Objetivo: Copie sem nenhuma mudança os registros, começando na linha que contém "The width and" e terminando na linha que contém "[x=235, y=323]", incluindo as duas. Deixe as imagens fora da resposta.

Material do exercício:
════════

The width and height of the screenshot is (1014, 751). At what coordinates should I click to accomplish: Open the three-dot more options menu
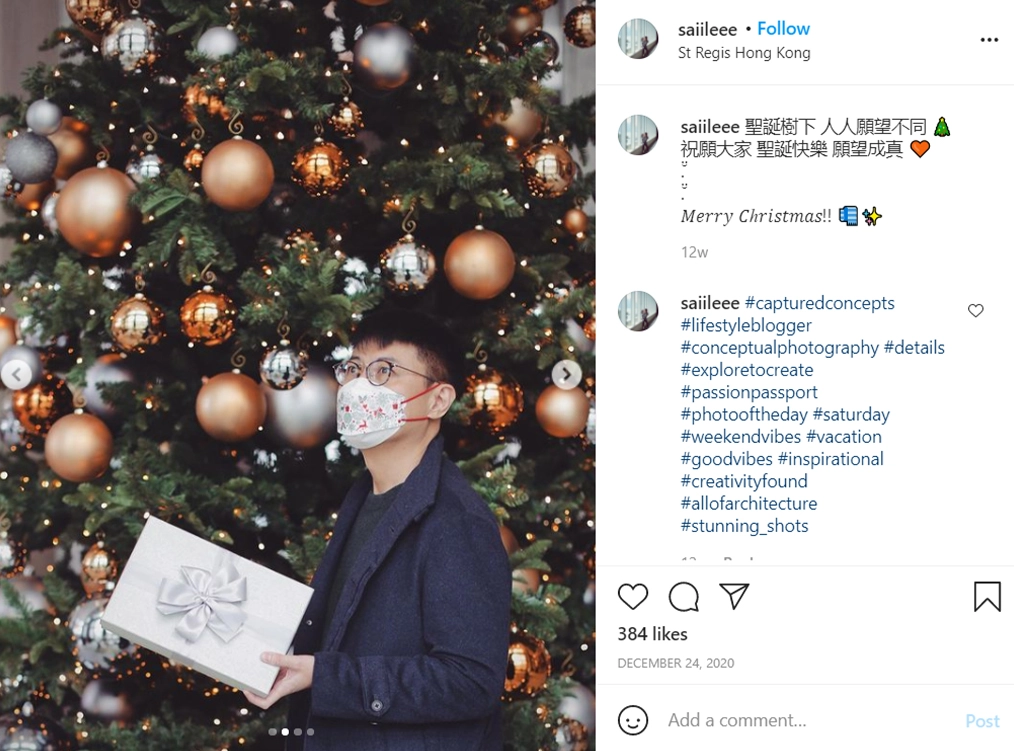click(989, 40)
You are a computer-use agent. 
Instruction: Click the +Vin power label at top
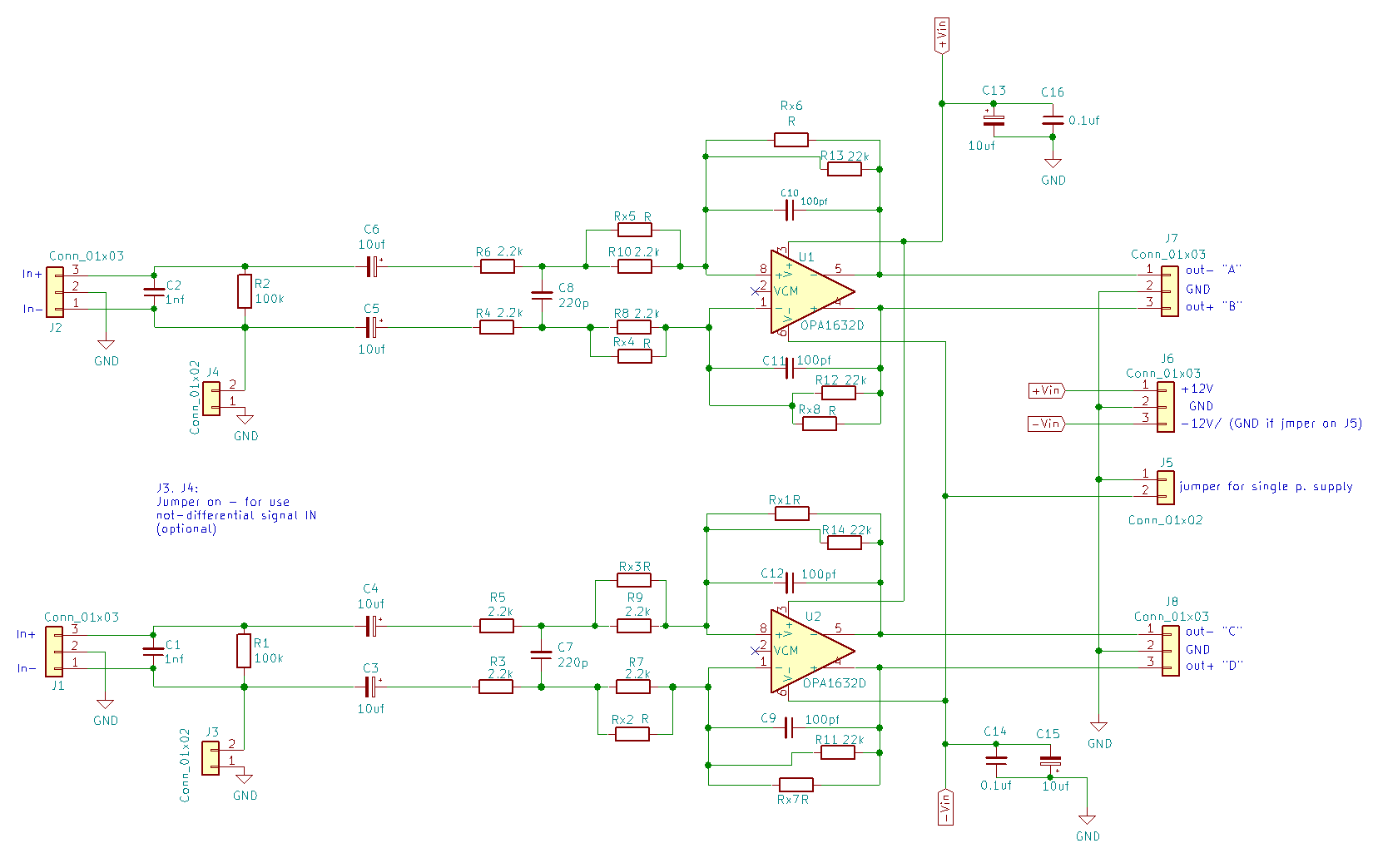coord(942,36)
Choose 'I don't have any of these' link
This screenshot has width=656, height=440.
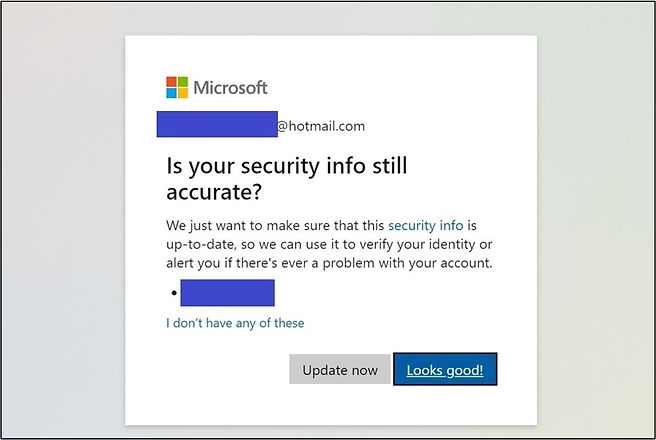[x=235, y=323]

════════

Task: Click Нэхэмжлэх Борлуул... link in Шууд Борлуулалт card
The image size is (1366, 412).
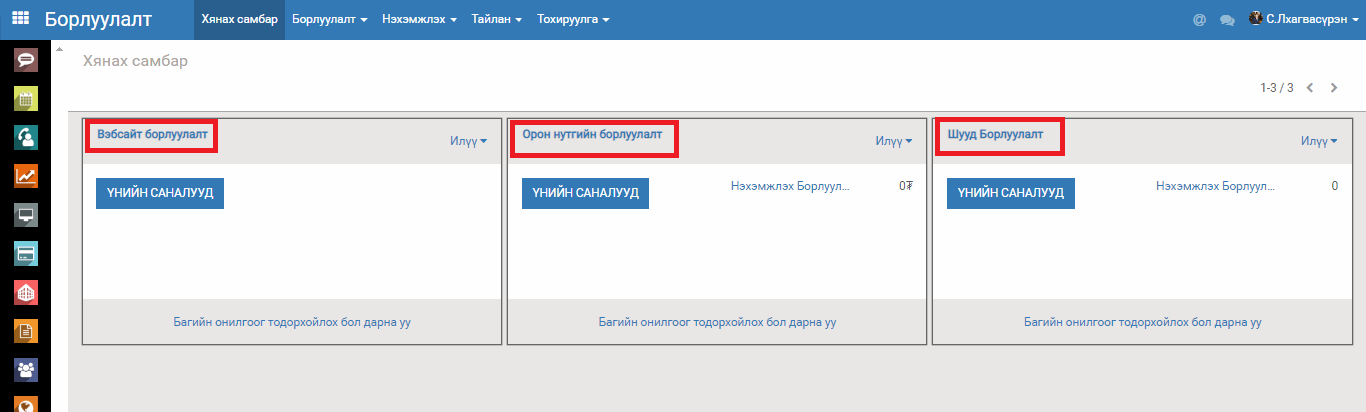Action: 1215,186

════════

Sua resposta:
The width and height of the screenshot is (1014, 751). At what coordinates should I click to accomplish: Open the three-dot more options menu
click(989, 40)
You are a computer-use agent. 
Instruction: Click the +Vin power label at top
coord(942,36)
Choose 'I don't have any of these' link
This screenshot has width=656, height=440.
[x=235, y=323]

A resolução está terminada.